DATA LISTING:
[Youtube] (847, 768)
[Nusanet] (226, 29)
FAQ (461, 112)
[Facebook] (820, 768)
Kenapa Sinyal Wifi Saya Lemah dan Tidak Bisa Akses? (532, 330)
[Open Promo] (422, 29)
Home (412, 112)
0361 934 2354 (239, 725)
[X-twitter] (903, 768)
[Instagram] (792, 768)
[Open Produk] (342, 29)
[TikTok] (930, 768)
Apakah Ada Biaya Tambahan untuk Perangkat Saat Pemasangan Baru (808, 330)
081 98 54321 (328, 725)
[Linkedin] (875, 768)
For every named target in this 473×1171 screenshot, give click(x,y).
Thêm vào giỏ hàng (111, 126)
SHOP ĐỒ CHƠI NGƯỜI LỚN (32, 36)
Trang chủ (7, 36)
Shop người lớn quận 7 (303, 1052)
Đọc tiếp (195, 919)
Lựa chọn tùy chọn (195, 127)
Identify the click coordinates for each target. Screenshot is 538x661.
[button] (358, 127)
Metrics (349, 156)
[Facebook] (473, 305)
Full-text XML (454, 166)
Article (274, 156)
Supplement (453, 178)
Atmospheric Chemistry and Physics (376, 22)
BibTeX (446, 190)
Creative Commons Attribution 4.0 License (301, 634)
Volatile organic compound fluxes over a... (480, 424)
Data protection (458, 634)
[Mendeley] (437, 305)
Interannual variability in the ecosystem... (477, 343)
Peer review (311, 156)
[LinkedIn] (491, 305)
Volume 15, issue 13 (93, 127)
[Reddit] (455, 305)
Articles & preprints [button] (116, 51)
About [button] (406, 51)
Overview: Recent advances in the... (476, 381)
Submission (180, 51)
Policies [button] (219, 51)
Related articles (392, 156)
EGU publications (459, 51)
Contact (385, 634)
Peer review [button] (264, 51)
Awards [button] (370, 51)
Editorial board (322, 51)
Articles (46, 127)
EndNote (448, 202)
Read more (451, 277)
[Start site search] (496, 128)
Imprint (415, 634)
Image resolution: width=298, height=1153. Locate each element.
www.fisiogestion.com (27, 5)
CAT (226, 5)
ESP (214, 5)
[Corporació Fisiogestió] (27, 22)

GIVEN TASK: Rewrite every line of the material from its start through the line holding "[TikTok] (930, 768)", both ends included, and give only those lines. Multiply each coordinate in the answers by 1.1 and round to whole numbers, halves up, leaving any number in a request unchanged.

TASK RESULT:
[Youtube] (932, 845)
[Nusanet] (249, 32)
FAQ (507, 123)
[Facebook] (902, 845)
Kenapa Sinyal Wifi Saya Lemah dan Tidak Bisa Akses? (585, 363)
[Open Promo] (464, 32)
Home (453, 123)
0361 934 2354 (263, 798)
[X-twitter] (993, 845)
[Instagram] (871, 845)
[Open Produk] (376, 32)
[TikTok] (1023, 845)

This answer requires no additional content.